At Sagegreenlife, a designer of living walls and interior decor products based here, the emphasis is on integrating three elements: design, nature and technology. Founder Richard Kincaid witnessed the growth of “authentic sustainability” in Europe and was eager to bring this trend to the U.S., but first he had to solve the problem of upkeep on these vertical gardens.
“We noted that the large living walls that were being installed in Europe were beautiful, but very difficult to maintain. Our patented growth system was designed to address the issues with these early living walls, and we have been able to do so in a very cost effective, flexible way,” said Kincaid. “The proliferation of LEED-certified buildings and the wellness movement have only accelerated the adoption of living walls as part of a comprehensive sustainability strategy. We have also benefited from corporations’ focus on creating better work environments for their employees. The key to increasing demand was to offer customers a more functional version of the product they want, and it has worked out nicely.”
In the hospitality industry, the benefits of living walls are numerous. They make a highly visible sustainability statement, can earn LEED credits and successfully absorb sound in large spaces, according to Kincaid. This may also be a more cost-effective way to upgrade a space.

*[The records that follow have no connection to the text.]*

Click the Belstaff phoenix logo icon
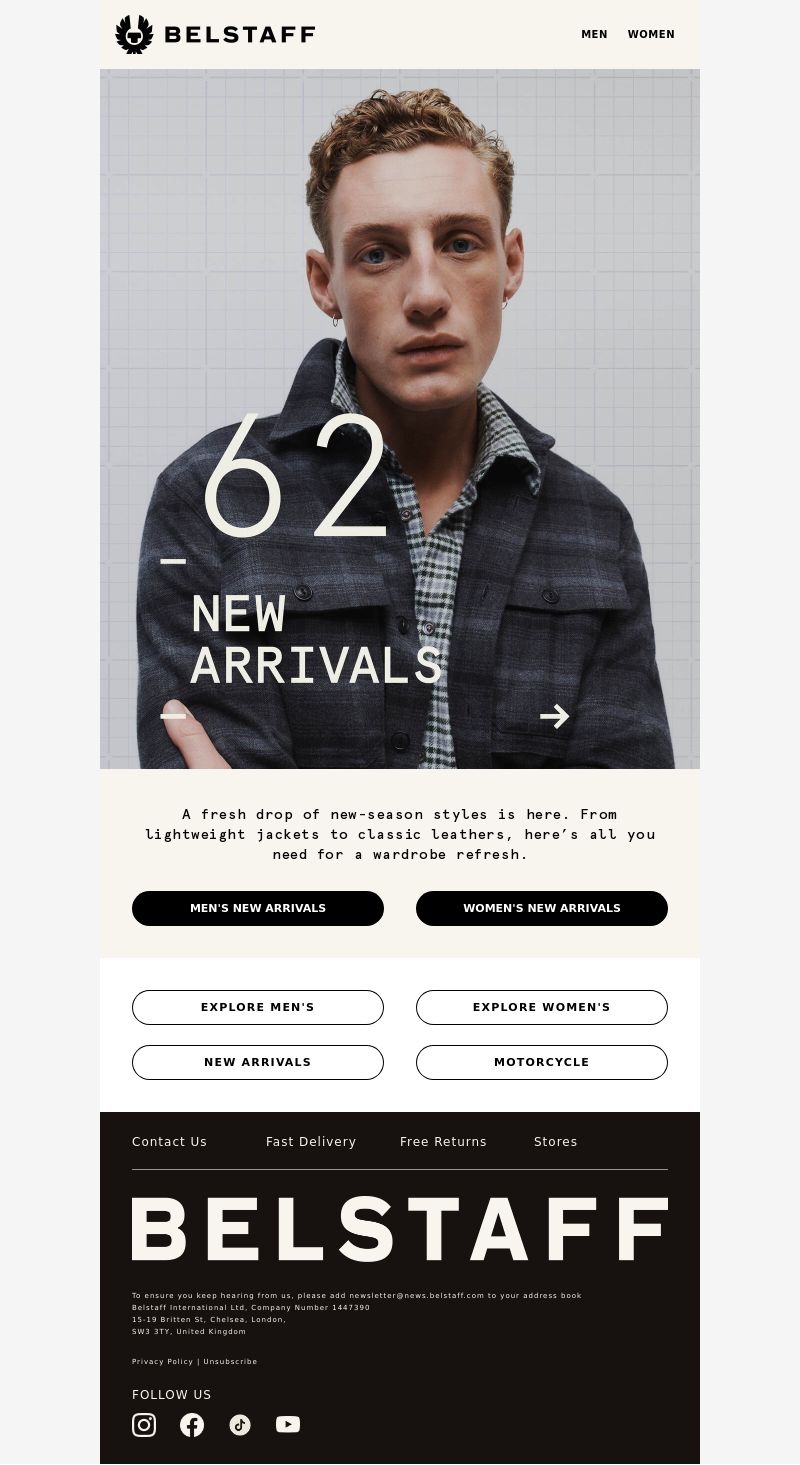The height and width of the screenshot is (1465, 800). pyautogui.click(x=135, y=34)
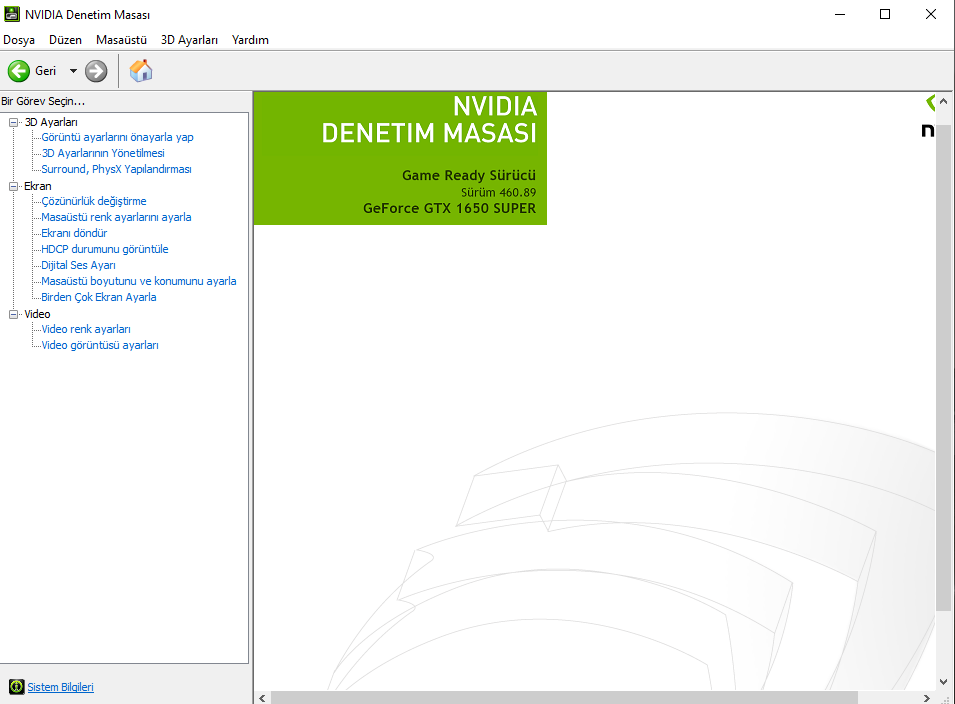The height and width of the screenshot is (704, 955).
Task: Collapse the 3D Ayarları tree node
Action: (14, 122)
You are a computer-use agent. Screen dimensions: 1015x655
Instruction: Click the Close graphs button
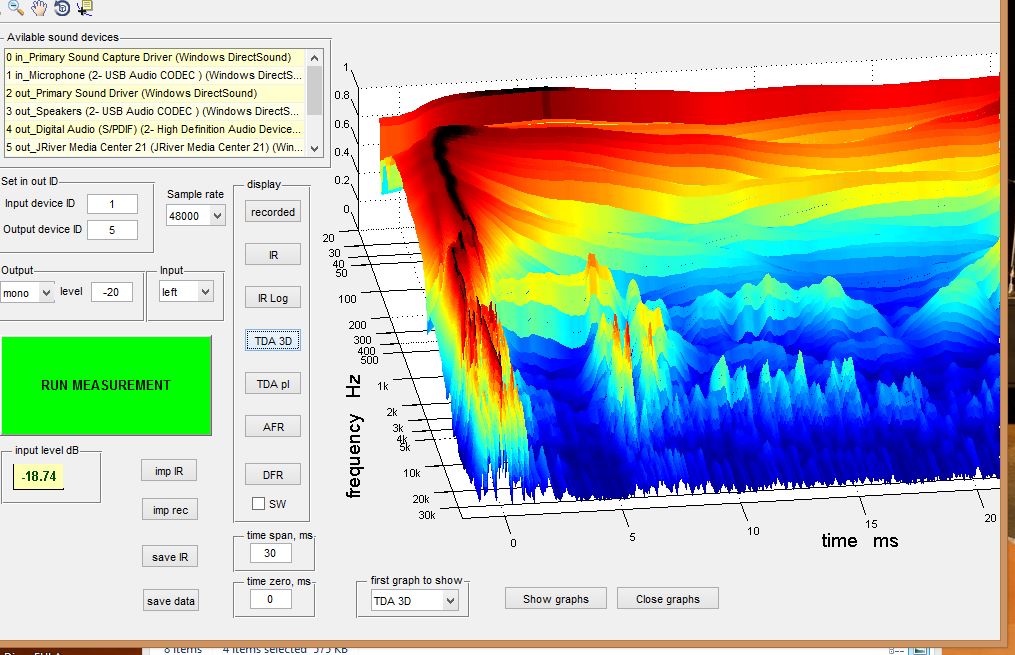click(667, 599)
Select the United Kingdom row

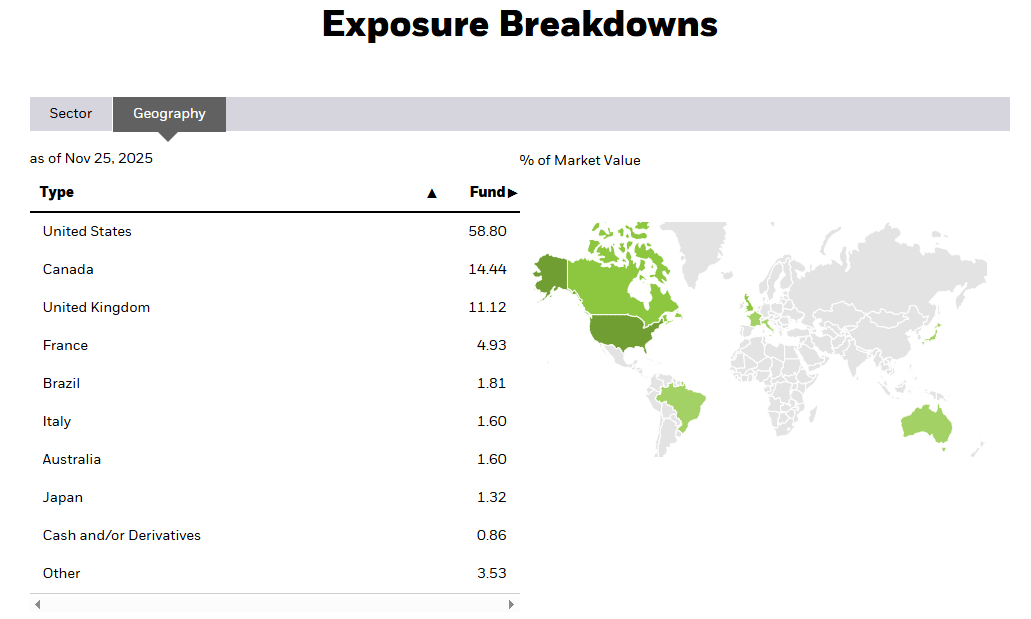tap(275, 307)
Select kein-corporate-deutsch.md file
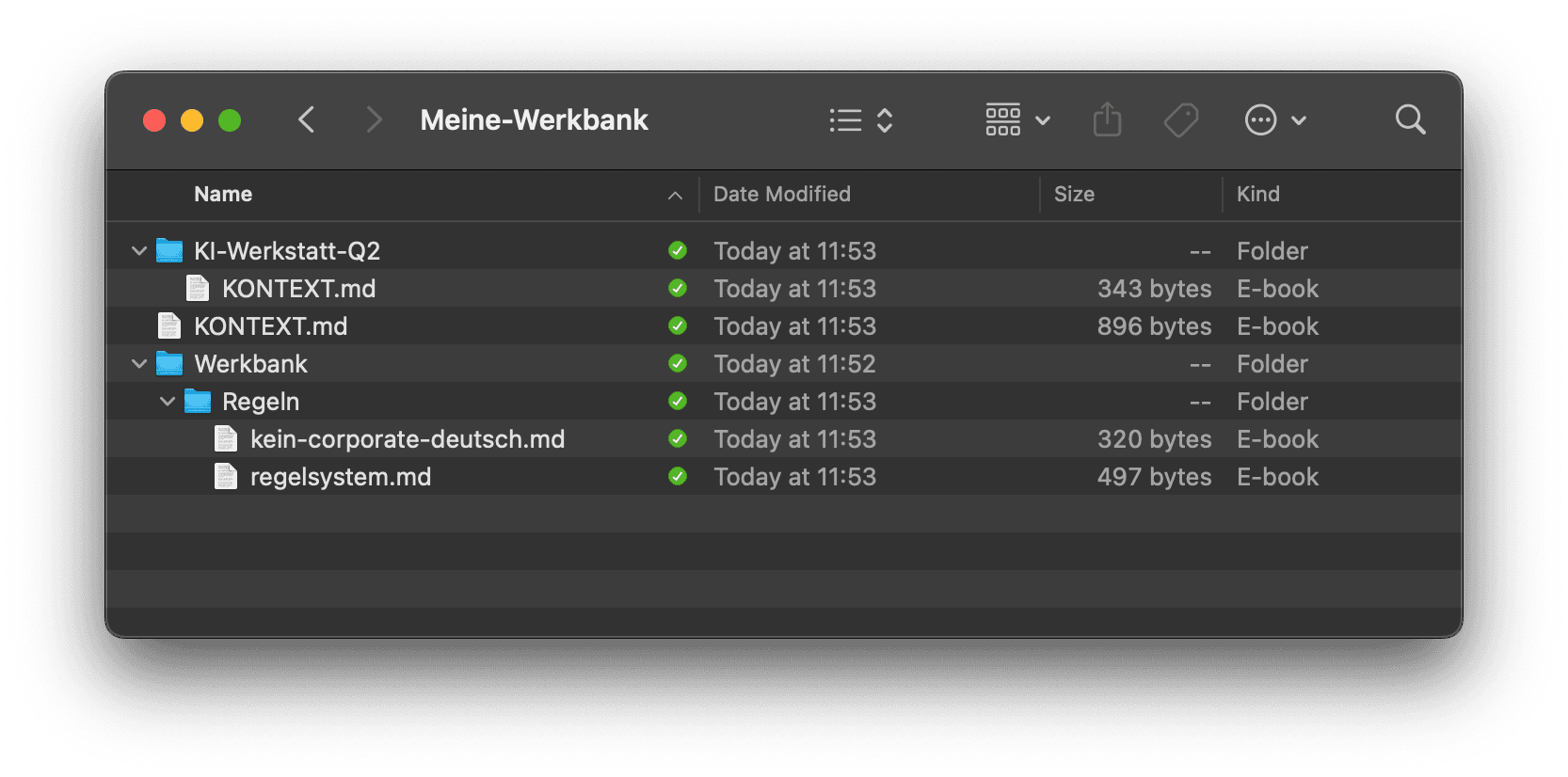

“It is much more budget-friendly to install a large green wall than it would be to replace granite or marble in a hotel. Typically, our clients are using our product to replace another material, which reduces the overall cost of an installation,” he said. “Moreover, most hotels already spend a significant amount on interior landscaping that is only marginally impactful—both visually and functionally. When working with us, our clients discover that our system requires very little maintenance, which can reduce costs, and the large surface area is much more impactful than a plant in the corner.”

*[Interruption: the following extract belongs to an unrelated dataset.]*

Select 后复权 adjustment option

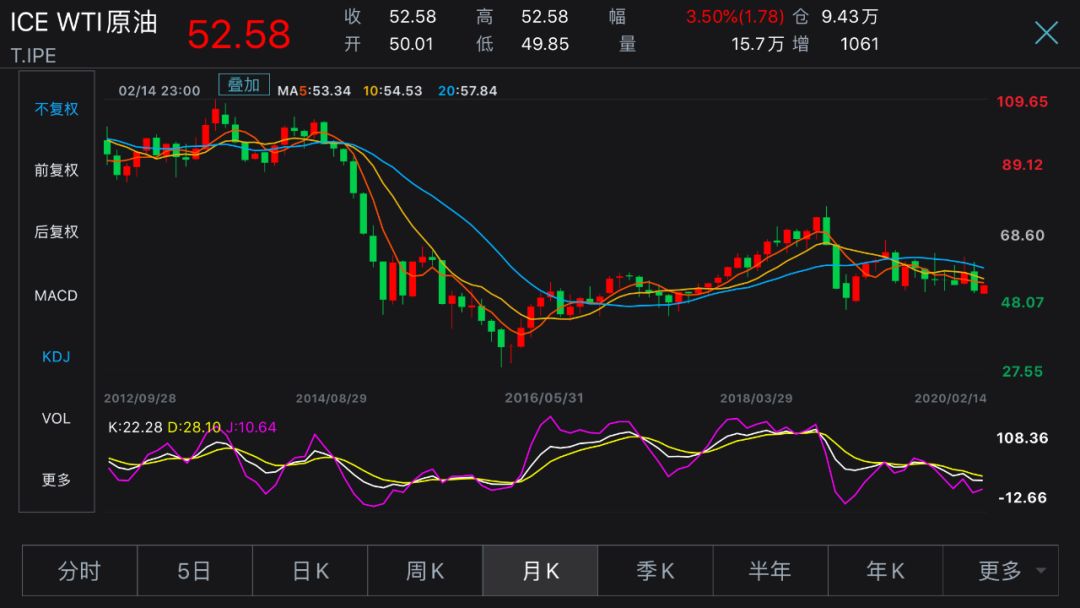coord(56,231)
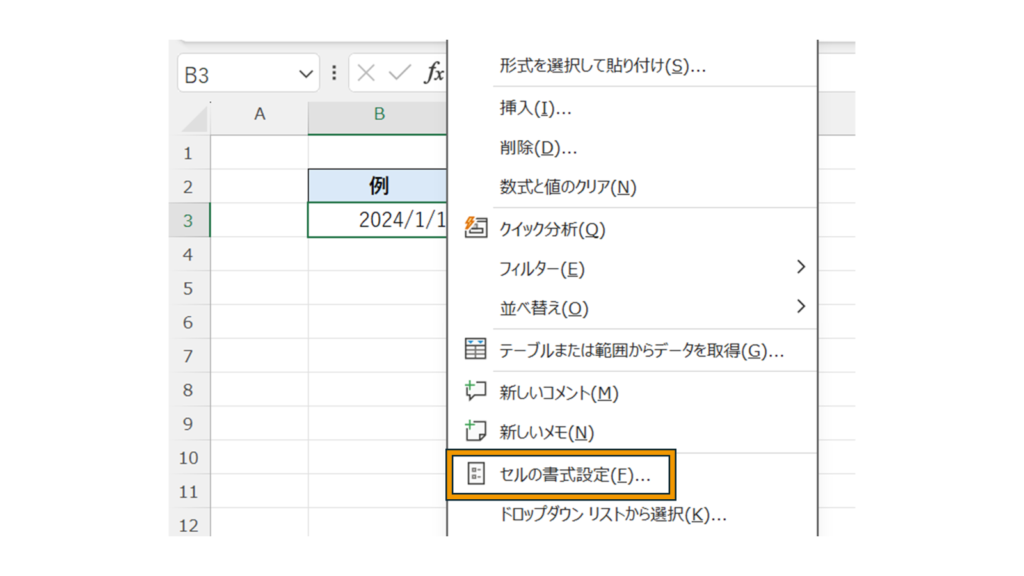
Task: Choose 形式を選択して貼り付け from the context menu
Action: (602, 67)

As the hospitality industry evolves to meet the aesthetic preferences of younger generations and the young at heart, Kincaid noted that living walls are being used with embedded media to create imagery that accentuates the setting.
“We have seen restaurants highlighting their menu by using farm imagery to showcase the freshness of the ingredients and installing living herb walls in an attempt to create a distinct brand image for the premises,” he said.

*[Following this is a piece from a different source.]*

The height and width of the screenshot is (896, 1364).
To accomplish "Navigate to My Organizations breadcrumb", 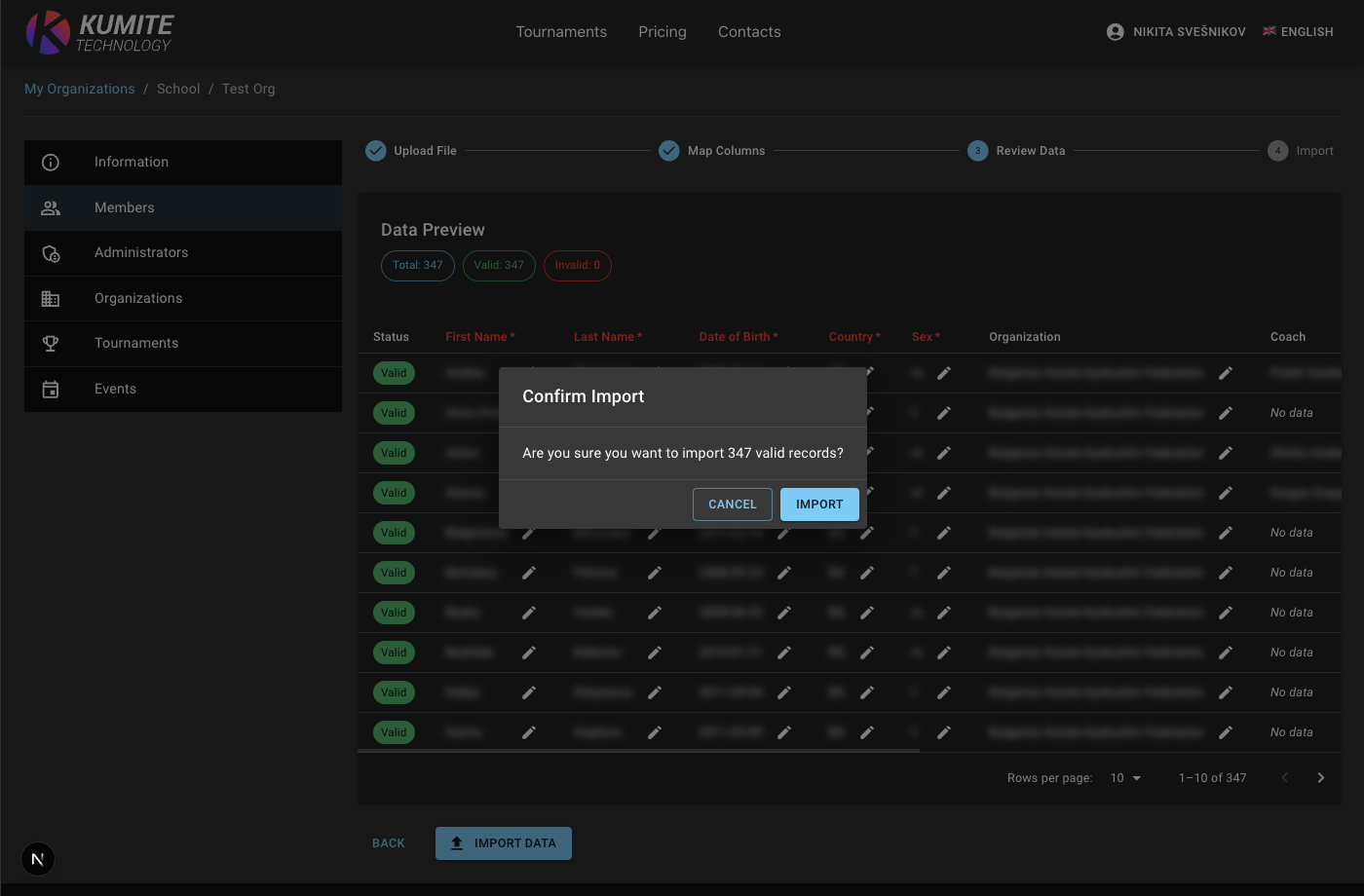I will pyautogui.click(x=80, y=89).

He also sees a big opportunity to use portable living walls for meetings and events. “We think the hospitality side of our business will continue to grow rapidly as customers come to understand that there are multiple ways to use them in a hospitality setting.”
Aware of the synergies and possibilities, Gensler partnered with Sagegreenlife to create Verdanta, a greenery-based product for office environments, which also has applications in hospitality. With this partnership in mind, the team sought to rethink its freestanding living walls from a design perspective.
“Unlike permanently installed living walls, freestanding living walls don’t require a water connection or landlord consent, as they are completely self-contained. Clients can simply plug the unit into an electrical outlet. These new units are easily movable, can have screens or blackboards installed on one side, and can be an attractive option for meetings, weddings and other events. We have designed larger versions of Verdanta that are being used as beautiful room dividers or backdrops for conference stages,” he said. “The movable freestanding living walls allow clients to create a unique setting whenever and wherever they choose to. With the hospitality industry’s focus on group meetings and events, these units could be very effective tools to differentiate the services and upgrades a hotel can offer to its events and meetings clients.”
In terms of overall wellness, one of Sagegreenlife’s core values is to build a better quality of life through living design. “Research shows that plants improve air quality, decrease stress and, in work environments, increase productivity,” he said. “I think the wellness movement is still just in the beginning stages, but it will be a powerful trend as customers begin to expect a health-focused environment wherever they go.”